NOTE TO SELF
27 September – 18 October, 2014
If a picture tells a thousand words and a video equals a million, perhaps a Smiley Face Sunglass with OK Hand Sign hits another currency altogether.
Emoticons are the new second-language of today’s swipe-savvy generation, a graduated selection of Wingdings Best-Ofs that we have grown accustomed to sprinkling into everyday e-conversations. Why sluggishly type ‘I Love You Mum’ when you can express it to her in a choice of throbbing, sparkling or cupid-arrowed hearts. Or dynamise your shopping list with cartooned corn, aubergine, frozen pizza and ooh, 2-4-1 doughnuts. And wish your overseas boyfriend a Happy Birthday with perpetually-lit cake. Maybe hint to your Followers that you might be Illuminati.
With a categorical army of People, Places, Nature, Objects and Symbols – emoticons add a gestural cushioning to our email, SMS and Social Media dialogues. And while they decay us slightly from scholarly modes of writing, they can also amplify them, and in some cases, be poised to replace words that don’t currently exist in English form. For instance, emojis could be ideal understudies for sayings like Schadenfreude (German for the enjoyment one gets from seeing or hearing about the troubles of other people) or Culaccino (Italian for the stain left on a table from a glass of cold water). It is this strategic unveiling of emotions or a masked vagueness of intent (depending on how you read the symbols) that makes emoticon-related semantics fascinating and ever-evolving.
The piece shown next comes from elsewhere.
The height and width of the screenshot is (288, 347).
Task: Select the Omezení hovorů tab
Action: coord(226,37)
In Note to self, the new exhibition by Sydney artist Justin Balmain, modern culture references are appropriated and recast through the emotional symbology of emojis and performative gestures.
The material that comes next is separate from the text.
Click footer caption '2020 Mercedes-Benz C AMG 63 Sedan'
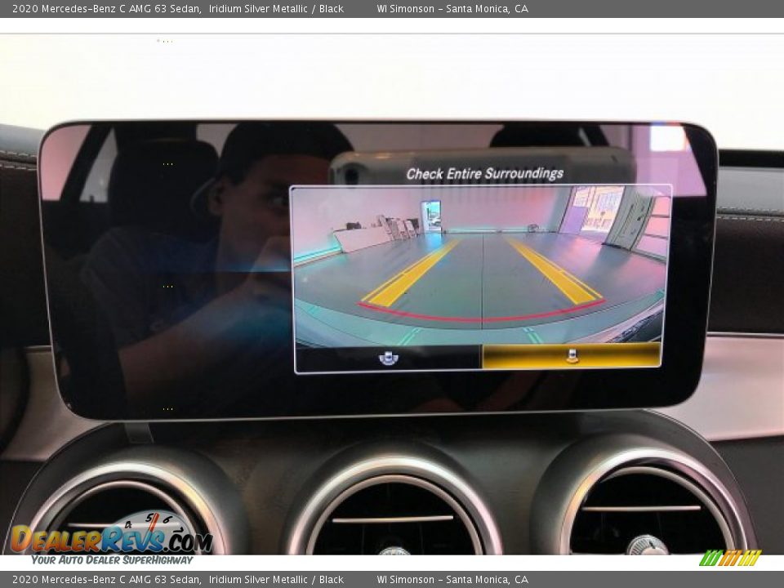Viewport: 784px width, 588px height. tap(106, 580)
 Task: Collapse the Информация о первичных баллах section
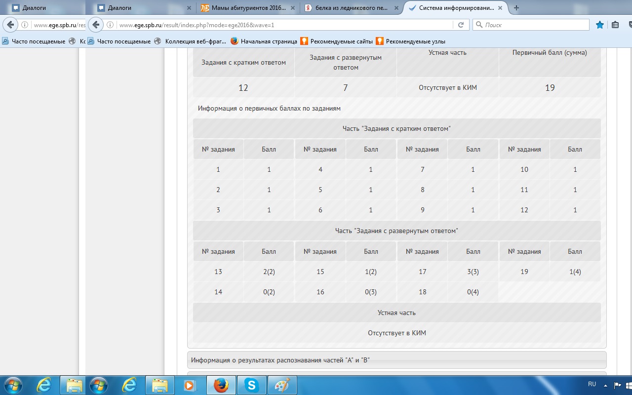pyautogui.click(x=269, y=108)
The work Close (2-channel video with audio) sees Balmain employ Text-to-Speech software to transcribe into emoticons a particularly intense break-up scene from a Hollywood film, resulting in an awkwardly mechanical experience of a highly-charged and humanising moment.
For Outside Words (3-channel video projection, vinyl text, plasterboard, timber), the artist uses hand-driven signals to interpret pivotal moments from iconic and cult films that have resonated with him, notably The Wizard of Oz, Of Mice and Men and Confessions of a Mask. Also explored is his curiosity with the musical works of Animal Collective, Captain Beefheart and Iggy Azalea. By ‘charading’ these references to the audiences through motioned inflections and body language, Balmain invites viewers into a guessing-game scenario that cuts down pop culture’s theatricalities and reverb, leaving in its place a shared moment that is authentic and intimate.
Look, I have not met Justin Balmain IRL, but perhaps in these modern times I don’t need to. Because our limited chats via phone and email speak for themselves really, much like his arts practice. And as industrialist Henry J. Kaiser once quipped, “When your work speaks for itself, do not interrupt.”
Mariam Arcilla, September 2014
Justin Balmain is a multi-disciplinary artist living in Sydney, Australia, whose methodology forms out of an inquisitive exploration of varying media. His research and practice is informed by communication and language, means of content distribution, and communities that form out of Internet usage and a ‘connected’ culture. The most recent studio works appear to exist in two-strands, coming together where they are representative of mediation, distribution and communication. The interlocking logic of both developments are a rumination on mediated social contact and the availability of ‘real-time’ in a space that is hyper-real. Justin has exhibited widely in Australia and New Zealand, and holds a Master of Fine Art by Research from UNSW School of Media Arts. From 2011-12 he was on the Board of Directors of Firstdraft Gallery, Sydney, and is a co-founder of the collective SLUSH.